Page extract:
───

Re: Ginagirl borax question
I have bought borax from the pharmacy, at a chemical supplier and just now I bought a washing powder from UK.
All three look, taste and feels the same. Usually borax is a mined powder; thats why it is so cheap; there are big deposits deep down several places on earth. It is as a crystal ; thousands of years old.
I would not hesitate to try the mountain rose; dip the tip of your finger in it, taste; if it is salty-sweetish , has around 9 in ph (I use strips)no odor; but saturated borax water reminds me of the smell of a wet dog. Thats why I mix it 50-50 with my regular shampoo; as I dont like that smell!`
Borax is necessary in small amounts for plant growth, one of the 16 essential nutrients. In larger amounts it is poisonous to plants, and the range can be small. For peaches, 1 ppm is required, but more than 5 ppm is toxic. If the signs of boron deficiency are noted in plants, a boron supplement can be applied. Borates can be used as non-toxic and non-specific herbicides. Borates are non-toxic to animals. The LD50 (dose at which there is 50% mortality) for humans is about 6 g per kg of body weight. Anything above 2 g is considered non-toxic, and borates are only 2 to 3 times as toxic as aspirin. Therefore, you are pretty safe unless you eat a pound and a half of borax for a snack. Borates are more toxic to insects than to mammals. The boranes and similar gaseous compounds are quite poisonous. As usual, it is not an element that is intrinsically poisonous, but toxicity depends on structure.

───

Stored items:

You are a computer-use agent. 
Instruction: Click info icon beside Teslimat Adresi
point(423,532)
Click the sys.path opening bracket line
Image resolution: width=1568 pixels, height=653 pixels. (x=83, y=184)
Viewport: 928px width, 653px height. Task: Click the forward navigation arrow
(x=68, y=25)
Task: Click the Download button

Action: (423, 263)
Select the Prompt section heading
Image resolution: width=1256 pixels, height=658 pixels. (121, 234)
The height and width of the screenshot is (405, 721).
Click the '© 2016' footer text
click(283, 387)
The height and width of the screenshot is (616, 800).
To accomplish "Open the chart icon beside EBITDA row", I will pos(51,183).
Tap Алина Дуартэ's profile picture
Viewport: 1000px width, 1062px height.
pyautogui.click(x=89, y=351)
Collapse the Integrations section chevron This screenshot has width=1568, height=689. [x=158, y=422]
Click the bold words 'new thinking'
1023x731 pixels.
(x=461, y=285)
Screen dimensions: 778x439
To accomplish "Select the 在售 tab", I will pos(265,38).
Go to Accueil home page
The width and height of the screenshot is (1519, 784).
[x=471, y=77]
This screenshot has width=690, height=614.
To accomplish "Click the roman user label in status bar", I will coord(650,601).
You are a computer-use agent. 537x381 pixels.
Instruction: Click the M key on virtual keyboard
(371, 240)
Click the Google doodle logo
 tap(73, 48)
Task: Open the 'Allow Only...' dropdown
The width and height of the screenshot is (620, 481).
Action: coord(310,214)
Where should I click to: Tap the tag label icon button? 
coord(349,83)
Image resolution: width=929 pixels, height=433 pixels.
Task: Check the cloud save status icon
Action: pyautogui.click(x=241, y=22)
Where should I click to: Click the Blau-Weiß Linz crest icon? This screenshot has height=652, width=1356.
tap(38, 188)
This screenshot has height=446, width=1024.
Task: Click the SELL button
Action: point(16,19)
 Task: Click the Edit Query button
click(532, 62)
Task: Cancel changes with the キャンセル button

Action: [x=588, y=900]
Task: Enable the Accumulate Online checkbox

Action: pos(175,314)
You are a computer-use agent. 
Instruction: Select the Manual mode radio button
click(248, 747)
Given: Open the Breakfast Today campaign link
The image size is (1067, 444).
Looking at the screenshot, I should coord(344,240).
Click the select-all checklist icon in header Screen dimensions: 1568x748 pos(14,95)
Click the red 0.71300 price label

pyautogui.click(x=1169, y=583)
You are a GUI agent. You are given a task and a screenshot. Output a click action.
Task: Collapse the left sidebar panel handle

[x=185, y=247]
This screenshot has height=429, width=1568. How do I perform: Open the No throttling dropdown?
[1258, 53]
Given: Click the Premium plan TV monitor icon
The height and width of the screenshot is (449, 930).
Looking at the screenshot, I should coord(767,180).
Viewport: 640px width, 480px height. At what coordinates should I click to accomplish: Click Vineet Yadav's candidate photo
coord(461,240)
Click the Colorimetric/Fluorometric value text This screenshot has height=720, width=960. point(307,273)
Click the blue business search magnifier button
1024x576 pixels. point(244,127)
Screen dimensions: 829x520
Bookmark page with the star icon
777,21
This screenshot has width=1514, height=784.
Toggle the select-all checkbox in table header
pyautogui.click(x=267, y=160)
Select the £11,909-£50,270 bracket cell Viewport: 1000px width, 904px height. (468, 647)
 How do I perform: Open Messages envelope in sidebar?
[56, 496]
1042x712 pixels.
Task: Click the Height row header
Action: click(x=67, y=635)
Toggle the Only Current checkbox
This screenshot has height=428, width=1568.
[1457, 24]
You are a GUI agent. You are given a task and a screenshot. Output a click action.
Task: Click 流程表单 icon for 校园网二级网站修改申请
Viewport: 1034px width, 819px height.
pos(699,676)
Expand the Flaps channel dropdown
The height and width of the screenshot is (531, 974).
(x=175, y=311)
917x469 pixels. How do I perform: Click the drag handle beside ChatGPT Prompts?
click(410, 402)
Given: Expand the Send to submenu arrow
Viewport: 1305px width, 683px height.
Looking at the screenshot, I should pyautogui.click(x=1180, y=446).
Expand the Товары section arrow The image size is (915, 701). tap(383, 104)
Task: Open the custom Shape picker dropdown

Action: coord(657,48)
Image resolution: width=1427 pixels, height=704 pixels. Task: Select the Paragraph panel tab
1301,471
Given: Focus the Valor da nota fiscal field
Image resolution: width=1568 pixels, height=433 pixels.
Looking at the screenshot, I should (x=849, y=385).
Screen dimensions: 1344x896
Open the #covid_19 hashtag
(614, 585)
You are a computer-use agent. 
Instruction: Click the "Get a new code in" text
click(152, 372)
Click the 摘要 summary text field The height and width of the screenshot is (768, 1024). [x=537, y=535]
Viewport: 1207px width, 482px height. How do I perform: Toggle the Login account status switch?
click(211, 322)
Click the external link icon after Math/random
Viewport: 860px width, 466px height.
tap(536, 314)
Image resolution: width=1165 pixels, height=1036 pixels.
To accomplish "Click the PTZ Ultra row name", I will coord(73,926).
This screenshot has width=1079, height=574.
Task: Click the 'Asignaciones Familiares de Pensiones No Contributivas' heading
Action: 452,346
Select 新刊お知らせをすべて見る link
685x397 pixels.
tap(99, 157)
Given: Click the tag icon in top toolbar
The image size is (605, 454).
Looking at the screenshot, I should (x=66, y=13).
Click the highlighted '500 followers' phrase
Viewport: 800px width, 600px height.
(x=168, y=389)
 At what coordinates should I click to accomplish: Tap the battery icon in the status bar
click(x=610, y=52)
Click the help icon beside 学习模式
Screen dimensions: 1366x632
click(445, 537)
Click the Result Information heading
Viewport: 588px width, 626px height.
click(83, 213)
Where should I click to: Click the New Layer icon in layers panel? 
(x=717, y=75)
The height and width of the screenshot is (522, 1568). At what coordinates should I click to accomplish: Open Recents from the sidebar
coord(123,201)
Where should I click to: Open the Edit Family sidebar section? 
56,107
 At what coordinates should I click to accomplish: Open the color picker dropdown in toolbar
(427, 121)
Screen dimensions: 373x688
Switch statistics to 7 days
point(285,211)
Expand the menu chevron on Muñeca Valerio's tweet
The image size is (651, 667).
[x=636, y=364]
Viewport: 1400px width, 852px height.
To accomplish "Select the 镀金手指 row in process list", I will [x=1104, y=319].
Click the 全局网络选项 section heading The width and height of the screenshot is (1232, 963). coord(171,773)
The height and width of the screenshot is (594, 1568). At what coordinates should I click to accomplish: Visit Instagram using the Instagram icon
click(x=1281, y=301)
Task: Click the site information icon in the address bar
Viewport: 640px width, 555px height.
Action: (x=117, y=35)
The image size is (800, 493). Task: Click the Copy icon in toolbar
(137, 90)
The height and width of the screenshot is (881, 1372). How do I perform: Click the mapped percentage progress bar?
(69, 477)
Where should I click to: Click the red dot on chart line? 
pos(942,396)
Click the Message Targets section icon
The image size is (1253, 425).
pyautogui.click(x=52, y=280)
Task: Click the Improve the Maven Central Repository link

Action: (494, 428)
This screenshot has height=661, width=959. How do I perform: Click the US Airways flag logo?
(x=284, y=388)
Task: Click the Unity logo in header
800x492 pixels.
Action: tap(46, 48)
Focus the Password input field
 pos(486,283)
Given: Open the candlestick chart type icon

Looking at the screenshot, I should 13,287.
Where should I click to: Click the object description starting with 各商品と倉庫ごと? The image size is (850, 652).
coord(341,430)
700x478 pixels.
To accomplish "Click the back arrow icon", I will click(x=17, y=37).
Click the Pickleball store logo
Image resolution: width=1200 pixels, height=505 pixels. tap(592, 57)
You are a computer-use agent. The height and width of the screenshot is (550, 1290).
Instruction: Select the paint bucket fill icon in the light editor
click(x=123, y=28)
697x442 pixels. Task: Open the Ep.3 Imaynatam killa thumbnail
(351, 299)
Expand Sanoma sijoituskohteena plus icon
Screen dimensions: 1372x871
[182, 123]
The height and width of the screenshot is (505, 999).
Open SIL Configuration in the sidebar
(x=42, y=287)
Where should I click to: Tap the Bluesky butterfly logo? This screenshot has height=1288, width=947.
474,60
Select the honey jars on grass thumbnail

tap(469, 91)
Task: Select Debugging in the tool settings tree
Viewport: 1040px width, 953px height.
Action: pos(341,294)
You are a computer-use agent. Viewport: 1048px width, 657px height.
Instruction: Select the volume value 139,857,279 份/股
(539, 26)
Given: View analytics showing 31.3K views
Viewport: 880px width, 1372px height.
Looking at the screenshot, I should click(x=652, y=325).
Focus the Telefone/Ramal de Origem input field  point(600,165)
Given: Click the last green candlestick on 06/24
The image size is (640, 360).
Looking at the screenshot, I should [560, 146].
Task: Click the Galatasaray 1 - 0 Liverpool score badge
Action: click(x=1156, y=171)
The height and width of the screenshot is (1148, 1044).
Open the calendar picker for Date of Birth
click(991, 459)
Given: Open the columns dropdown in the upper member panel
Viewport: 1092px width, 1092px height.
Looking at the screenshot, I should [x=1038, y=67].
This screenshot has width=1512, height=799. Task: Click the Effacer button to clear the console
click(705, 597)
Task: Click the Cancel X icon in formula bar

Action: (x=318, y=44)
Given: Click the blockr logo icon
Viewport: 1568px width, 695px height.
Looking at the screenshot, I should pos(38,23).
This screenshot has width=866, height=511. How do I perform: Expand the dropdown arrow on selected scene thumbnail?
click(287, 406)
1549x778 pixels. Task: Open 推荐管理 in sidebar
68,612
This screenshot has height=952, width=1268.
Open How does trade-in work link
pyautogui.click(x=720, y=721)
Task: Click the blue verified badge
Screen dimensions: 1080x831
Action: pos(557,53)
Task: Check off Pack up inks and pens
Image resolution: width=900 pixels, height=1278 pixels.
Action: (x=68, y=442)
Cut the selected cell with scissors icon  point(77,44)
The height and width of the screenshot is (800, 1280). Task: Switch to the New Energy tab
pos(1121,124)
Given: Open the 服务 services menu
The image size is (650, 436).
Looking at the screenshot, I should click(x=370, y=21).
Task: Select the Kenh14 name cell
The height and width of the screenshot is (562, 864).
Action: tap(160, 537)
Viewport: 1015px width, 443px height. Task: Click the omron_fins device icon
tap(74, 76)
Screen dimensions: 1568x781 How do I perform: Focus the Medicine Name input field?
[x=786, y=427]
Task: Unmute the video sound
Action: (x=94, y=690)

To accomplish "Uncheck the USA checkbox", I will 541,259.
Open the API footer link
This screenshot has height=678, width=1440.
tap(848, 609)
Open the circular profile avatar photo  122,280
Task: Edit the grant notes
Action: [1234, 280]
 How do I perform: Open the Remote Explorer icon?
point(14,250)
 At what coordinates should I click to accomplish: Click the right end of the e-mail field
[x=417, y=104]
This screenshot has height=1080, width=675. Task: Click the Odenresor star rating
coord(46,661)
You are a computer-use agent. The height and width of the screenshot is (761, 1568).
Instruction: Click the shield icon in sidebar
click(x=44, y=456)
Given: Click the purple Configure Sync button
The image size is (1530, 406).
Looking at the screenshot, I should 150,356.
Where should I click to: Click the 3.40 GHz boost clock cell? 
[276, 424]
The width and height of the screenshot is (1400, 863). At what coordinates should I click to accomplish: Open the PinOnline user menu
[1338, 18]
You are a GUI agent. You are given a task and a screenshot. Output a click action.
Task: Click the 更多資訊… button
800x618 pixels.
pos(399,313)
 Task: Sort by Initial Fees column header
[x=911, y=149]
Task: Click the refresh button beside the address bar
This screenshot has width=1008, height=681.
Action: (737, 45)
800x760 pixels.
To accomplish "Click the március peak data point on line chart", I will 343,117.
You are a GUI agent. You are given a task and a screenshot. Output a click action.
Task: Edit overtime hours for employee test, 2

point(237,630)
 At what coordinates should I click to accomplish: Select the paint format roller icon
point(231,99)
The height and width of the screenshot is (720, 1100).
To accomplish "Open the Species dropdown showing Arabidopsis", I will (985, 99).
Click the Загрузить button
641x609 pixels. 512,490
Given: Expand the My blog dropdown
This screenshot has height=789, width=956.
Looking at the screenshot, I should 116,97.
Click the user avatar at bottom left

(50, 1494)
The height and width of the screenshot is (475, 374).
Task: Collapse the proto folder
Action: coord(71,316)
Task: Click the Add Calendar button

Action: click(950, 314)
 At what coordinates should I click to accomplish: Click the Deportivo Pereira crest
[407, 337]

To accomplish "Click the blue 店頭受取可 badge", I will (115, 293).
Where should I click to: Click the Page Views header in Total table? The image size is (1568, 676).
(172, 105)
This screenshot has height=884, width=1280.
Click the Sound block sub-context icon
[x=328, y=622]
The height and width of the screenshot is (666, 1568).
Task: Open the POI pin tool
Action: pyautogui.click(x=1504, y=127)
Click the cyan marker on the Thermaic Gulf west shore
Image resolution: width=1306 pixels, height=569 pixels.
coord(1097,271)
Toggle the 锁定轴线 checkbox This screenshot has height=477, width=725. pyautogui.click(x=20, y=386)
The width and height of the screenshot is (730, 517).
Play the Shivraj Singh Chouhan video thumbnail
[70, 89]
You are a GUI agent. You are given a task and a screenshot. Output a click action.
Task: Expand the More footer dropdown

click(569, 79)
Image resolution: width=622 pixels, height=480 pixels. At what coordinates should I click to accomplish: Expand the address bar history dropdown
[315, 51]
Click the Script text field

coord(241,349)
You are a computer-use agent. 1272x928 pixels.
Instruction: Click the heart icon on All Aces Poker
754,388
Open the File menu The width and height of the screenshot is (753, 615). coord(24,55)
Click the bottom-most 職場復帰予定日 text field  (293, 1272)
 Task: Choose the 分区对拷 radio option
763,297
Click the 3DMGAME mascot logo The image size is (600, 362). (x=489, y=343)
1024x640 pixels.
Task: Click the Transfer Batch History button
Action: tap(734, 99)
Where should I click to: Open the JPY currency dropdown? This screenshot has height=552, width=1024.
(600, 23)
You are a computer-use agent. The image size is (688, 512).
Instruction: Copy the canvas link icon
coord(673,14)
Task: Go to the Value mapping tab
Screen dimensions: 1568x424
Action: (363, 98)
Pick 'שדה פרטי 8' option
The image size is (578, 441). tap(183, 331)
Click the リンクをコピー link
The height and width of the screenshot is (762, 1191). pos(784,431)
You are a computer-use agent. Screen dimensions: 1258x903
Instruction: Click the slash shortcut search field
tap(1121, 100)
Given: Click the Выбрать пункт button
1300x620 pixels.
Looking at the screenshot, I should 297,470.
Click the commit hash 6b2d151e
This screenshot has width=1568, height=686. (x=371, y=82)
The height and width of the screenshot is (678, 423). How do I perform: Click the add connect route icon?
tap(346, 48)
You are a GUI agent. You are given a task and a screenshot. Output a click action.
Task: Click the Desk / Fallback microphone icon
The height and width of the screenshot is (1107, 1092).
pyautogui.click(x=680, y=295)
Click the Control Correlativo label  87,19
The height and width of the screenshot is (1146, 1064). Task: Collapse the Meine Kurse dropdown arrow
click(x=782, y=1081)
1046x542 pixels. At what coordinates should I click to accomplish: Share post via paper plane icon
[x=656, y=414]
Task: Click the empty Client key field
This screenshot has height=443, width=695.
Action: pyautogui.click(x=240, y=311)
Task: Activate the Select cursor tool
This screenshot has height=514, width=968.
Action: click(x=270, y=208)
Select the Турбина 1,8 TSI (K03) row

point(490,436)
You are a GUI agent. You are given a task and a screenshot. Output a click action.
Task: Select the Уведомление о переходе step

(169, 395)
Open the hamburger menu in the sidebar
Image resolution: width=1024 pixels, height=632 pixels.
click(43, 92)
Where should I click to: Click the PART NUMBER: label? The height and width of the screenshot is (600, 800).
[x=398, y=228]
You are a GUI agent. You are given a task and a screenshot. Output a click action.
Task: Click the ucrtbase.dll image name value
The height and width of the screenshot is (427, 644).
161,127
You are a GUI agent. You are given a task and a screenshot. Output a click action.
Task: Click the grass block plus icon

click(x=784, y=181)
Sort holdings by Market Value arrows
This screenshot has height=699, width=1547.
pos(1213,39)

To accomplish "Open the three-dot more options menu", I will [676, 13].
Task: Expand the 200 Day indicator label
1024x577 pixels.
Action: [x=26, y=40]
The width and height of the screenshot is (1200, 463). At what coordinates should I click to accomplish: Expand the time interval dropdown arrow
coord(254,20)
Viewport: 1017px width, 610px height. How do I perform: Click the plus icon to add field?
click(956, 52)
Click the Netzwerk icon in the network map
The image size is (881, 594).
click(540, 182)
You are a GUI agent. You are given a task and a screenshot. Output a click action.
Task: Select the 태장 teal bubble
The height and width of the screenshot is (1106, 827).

───

Complete the following:
A – In the borax post, what amount of boron is toxic to peaches?
B – Write out the borax post word for word from "Re: Ginagirl borax" to "of years old.".
C – Write what comes next in the borax post, picking up after its last sentence.
None of the stored items are needed here.

Outputs in order:
A – More than 5 ppm.

B –
Re: Ginagirl borax question
I have bought borax from the pharmacy, at a chemical supplier and just now I bought a washing powder from UK.
All three look, taste and feels the same. Usually borax is a mined powder; thats why it is so cheap; there are big deposits deep down several places on earth. It is as a crystal ; thousands of years old.

C –
http://mysite.du.edu/~jcalvert/phys/boron.htm
The Death Valley colemanite mines were the origin of a famous trade name. The Harmony Borax Works were established at Furnace Creek in 1883. The product was hauled 166 miles south to Mojave by teams of 20 mules. The size of these teams was probably due to the harsh environmental conditions, in order that the mules should not exhaust themselves in the heat and aridity. They pulled only a wagon and a tank trailer (which was probably their water), which normally could probably have been handled by six mules. "20-Mule-Team Borax" was seen on many store shelves for many years, though now it is difficult to find borax in any supermarket. The teams worked until 1890, when the company failed and the mine was closed.
Kernite is an altered form of borax with only 4 waters of hydration instead of 10. It is also called rasorite, and has been the principal source of borax since 1927. Another source is the waters of Searles Lake, which are worked for other minerals as well, such as trona. Kernite is only found in Kern County, California, in the Kramer district about 3 miles north of Boron, California. The earlier railway siding at Kramer was renamed Boron. These deposits were discovered in 1916. Colemanite had been produced just to the east after 1913. Kramer kernite and Searles Lake brines have now completely superseded colemanite production. The Kramer lake beds are found in the Pliocene Ricardo formation. Most production is now from an open-pit mine opened in 1955. Boron is about halfway between Barstow and Mojave.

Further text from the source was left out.